Los Alamos National Laboratory (LANL) scientists have built a new electronically controlled 2D reflector which could transform antennas, wireless and cell phone communications.
According to the scientists, the new flat panel technology promises improved microwave communications, beam steering without moving pieces, and one-way microwave mirrors.
“Our new reflectors offer lightweight, low-profile alternatives to conventional antennas,” notes Abul Azad of the MPA-CINT group at LANL.
“This is a potential boon for satellites, where minimizing weight and size is crucial.”
“The panels could be easily incorporated onto surfaces of buildings or terrestrial vehicles as well.”
While most reflectors are reciprocal, the new reflector has been designed to break reciprocity, effectively turning it into a one-way mirror.
The flat-panel reflector can be controlled electronically, which means its characteristics can be reconfigured on the fly.
This opens the window for beam steering, customized focusing, and other functions that are difficult to achieve with conventional antenna designs.
Miniaturized versions could further improve chip-based circuitry by ensuring that signals go only to the intended components and don’t lead to inadvertent signals in other parts of the circuit – a problem that chip designers often have to worry about.

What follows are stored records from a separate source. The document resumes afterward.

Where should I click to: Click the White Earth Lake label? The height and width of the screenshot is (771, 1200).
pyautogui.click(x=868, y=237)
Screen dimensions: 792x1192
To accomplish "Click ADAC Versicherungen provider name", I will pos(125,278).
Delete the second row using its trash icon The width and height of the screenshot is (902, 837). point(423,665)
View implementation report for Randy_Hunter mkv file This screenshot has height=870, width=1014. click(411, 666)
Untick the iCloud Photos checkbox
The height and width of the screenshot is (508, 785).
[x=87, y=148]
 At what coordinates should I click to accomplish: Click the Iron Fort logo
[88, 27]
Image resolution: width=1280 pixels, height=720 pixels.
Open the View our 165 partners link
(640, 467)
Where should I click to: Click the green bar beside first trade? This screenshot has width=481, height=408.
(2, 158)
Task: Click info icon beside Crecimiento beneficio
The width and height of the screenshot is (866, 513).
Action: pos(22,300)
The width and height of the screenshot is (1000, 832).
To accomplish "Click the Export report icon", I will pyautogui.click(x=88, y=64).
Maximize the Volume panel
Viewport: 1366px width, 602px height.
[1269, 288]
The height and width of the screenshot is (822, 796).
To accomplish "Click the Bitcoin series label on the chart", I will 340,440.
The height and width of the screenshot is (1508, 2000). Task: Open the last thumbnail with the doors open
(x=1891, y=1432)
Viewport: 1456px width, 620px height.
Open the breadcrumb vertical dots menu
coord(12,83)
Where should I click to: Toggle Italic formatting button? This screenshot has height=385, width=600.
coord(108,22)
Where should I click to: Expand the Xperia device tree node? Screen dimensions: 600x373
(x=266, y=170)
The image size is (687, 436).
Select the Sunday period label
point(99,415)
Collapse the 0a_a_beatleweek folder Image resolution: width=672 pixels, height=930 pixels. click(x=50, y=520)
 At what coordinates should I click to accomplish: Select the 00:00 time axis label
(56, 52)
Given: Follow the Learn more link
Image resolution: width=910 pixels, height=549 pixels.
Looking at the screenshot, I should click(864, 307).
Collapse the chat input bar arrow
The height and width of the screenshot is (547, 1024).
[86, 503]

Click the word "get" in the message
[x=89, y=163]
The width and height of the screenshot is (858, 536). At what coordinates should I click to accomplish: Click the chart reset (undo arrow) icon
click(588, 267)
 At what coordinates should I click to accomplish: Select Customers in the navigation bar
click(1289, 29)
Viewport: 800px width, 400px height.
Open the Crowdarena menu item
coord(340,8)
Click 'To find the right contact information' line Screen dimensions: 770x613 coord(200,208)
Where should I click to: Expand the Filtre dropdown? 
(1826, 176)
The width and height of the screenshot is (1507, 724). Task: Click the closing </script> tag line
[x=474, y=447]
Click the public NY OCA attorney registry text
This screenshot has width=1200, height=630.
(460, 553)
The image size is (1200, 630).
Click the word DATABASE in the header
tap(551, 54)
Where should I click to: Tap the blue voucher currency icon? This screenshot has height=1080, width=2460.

According to the scientists, the reflectors are composed of an array of finely structured electronic components on a planar surface.
Applying signals to the components allows the 2D reflector to perform much like a 3D antenna, and in some cases do things no conventional antenna could do.
This sort of a device is known as a ‘metasurface’ because its characteristics can be electronically changed to act in different ways without modifying the physical shape of the surface.
By applying electrical signals to the reflector components, the LANL team has managed to modulate the metasurface to control the direction and frequency of reflected light.
The nonreciprocal response of the reflector can thus prevent antennas from picking up echoes from their outgoing broadcasts and protect delicate circuitry from powerful, potentially damaging incoming signals.